01/28/2018 at 00:54 •
I used fiber glass mat and epoxy to make a clean surface. I don't know how the glue will hold up. So over engineer it !
I sanded it :
I painted it in black with paint laying around :
My drill is working great, has a bit more torque as far as I remember, and use the same battery as the other tools. It's really great !
If I had designed the 3D from scratch I could have used just one 3D printed piece, but less work is better.
Quid of the project 4€ for the glue, the rest was laying around in the workshop.
01/28/2018 at 00:38 •
This time we'll assemble both parts.
Before soldering check the polarity !
In my case reversed from Bosch to Parkside : (see the wires crossed)
If the polarities are not on the same side it will need some electrical insulation :
Place glue and let it cure :
First test :
it's a WIN !
01/28/2018 at 00:27 •
It's time to release your anger !
Open the old battery (I had screws). ACT WITH CARE : the battery, even weak, has some energy left and could arc with a watch, ring, bracelet ... and burn you.
Fit test :
Hack it up! :
I cut the edges keeping the electrical connector interface.
Glue the connector to the case and solder wires ;
We are done here ! Next comes the assembly.
01/28/2018 at 00:01 •
Thanks to Simhopp : https://www.thingiverse.com/thing:1815758.
I printed the Bosch Pro 18v battery socket with my RepRap Emotion µDelta.
Printing parameters : 95% infill at 50mm/s, 0.2mm layer height and support.
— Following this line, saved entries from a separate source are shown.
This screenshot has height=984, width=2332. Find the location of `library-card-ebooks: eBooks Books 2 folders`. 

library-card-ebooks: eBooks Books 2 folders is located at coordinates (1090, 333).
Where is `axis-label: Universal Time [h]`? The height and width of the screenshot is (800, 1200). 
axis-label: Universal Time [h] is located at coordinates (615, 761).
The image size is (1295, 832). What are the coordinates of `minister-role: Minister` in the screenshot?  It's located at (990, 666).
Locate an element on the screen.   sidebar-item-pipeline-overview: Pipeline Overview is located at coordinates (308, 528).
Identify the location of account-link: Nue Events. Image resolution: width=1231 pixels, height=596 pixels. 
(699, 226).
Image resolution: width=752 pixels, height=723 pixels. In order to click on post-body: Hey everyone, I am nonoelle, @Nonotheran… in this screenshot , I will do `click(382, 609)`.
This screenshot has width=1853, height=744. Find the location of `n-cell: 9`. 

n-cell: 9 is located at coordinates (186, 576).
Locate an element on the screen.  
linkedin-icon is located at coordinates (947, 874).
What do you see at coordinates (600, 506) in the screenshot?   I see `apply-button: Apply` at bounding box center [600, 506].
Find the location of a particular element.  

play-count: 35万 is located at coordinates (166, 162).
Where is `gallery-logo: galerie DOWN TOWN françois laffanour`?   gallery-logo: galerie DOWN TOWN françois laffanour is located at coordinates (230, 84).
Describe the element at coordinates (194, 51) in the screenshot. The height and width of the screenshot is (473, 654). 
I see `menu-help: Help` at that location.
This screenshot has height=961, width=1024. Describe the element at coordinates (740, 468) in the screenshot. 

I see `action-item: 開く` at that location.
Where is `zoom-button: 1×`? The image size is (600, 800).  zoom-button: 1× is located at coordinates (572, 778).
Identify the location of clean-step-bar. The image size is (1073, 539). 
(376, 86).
Then make the electrical connection :
The pads are made from a flattened copper plumbing tube with a thickness of 2mm. It will most certainly corrode so remember to later use electrical grease on the pads.
Cut a piece that will fit tightly in the gap then mark the piece with the line you need to cut :
Cut following the lines (hacksaw would also work) :
Install them in the groove :
Test the voltage between connectors with a voltmeter :
Bend the tabs flush :
Electrical connectors are in place, socket is ready for soldering.